Yo tengo mis dudas. Y no me refiero a los nubarrones que aparecen en el horizonte del PP en forma de disidencia interna cuando no de franca oposición a la forma de conducir la política que tiene el presidente Rajoy y su equipo. No, mis dudas se refieren a utilidad de la convención. ¿Ha sido útil para España o solamente útil para el propio partido? Porque las reuniones de los partidos políticos, convenciones, congresos u otras fórmulas, son necesarias y convenientes. Los partidos políticos, hoy lamentablemente muy desprestigiados, han de reunirse periódicamente para reflexionar, debatir y acordar propuestas que ayuden a resolver los problemas de la sociedad. Ese es el servicio que la política debe ofrecer a la gente.  Y me pregunto qué soluciones ha aportado la Convención a las complejas y serias crisis por las que atraviesa España.

De la reunión sobresalen tres mensajes: gracias al Gobierno, España está superando la crisis, provocada en buena medida por la herencia del partido socialista; el Partido Popular cumple con el programa electoral en temas clave como la ley del aborto; y con relación a Catalunya,  “no nos moverán”. Francamente, esperaba más altura de miras. Esperaba que, a pesar de haber echado las campanas al vuelo con los datos de la última EPA por los supuestos éxitos en la lucha contra el paro, mostraran preocupación con un panorama que esos mismos datos ponen encima de la mesa: en 2013 se ha producido el mayor incremento en contratos a tiempo parcial, a partir de 2012 hay un claro descenso de la población activa y, la guinda del pastel, ese descenso de los ocupados se ceba en nuestros jóvenes: más de 450.000 personas de entre 16 y 39 años han desaparecido de la estadística. Ni están ocupados, ni registrados como demandantes de empleo ni aparecen en las lista de parados. ¿Acaso no es este un problema de primerísima magnitud?
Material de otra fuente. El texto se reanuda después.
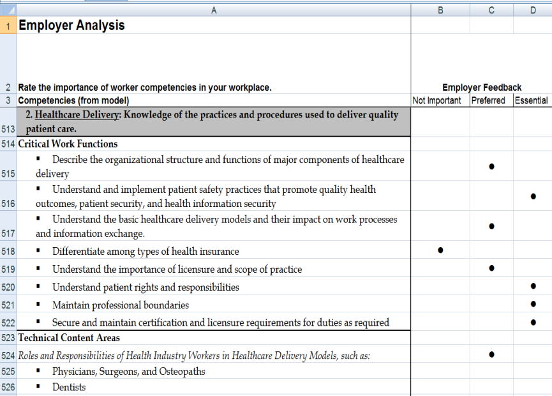Select Essential dot for Maintain professional boundaries
552x396 pixels.
(533, 304)
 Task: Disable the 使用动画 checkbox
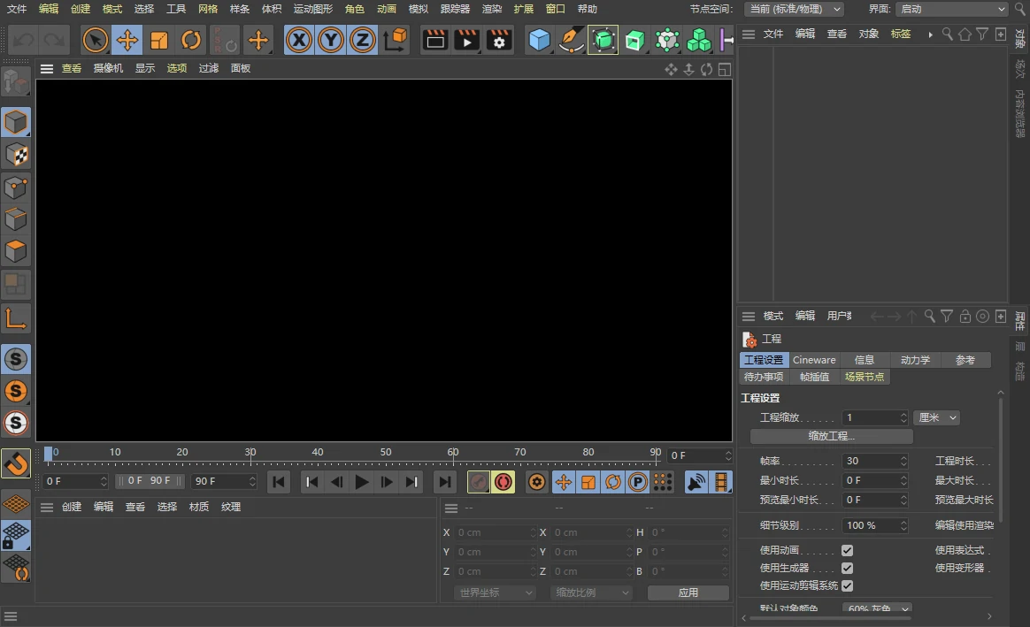(x=847, y=550)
También es, a mi juicio, un problema grave, que puede enquistarse si no le ponemos remedio, la crisis institucional entre Catalunya y España. En lugar de hacer un esfuerzo para realizar un diagnóstico compartido, para comprender los problemas, reales, que han de ser solucionados, el mensaje es el inmovilismo. Cuando escucho al presidente del Gobierno expresar con vehemencia su oposición a los movimientos secesionistas, echo en falta al estadista capaz de gestionar el conflicto y asumir conscientemente que tenemos un problema, en Catalunya y en España. No basta, a mi juicio, con lanzar mensajes de fortaleza dirigidos a satisfacer a la propia parroquia. Eso puede dar algunos votos, en un momento políticamente difícil para el Partido Popular, pero no contribuye a construir soluciones. Creo que un presidente de Gobierno ha de pensar más en España, y en Catalunya, que en los objetivos partidarios del corto plazo. No pretendo de quien gobierna el país actitudes de flaqueza, no se me malinterprete. Lo que deseo son propuestas inteligentes de un hombre de Estado.